>>>>

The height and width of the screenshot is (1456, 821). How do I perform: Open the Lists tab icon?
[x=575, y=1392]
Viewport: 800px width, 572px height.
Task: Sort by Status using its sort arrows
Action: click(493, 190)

<<<<

** Exercise prompt **
Copy the lines above back out word for word, with no changes.

** Response to this task **
The height and width of the screenshot is (1456, 821). How do I perform: Open the Lists tab icon?
[x=575, y=1392]
Viewport: 800px width, 572px height.
Task: Sort by Status using its sort arrows
Action: click(493, 190)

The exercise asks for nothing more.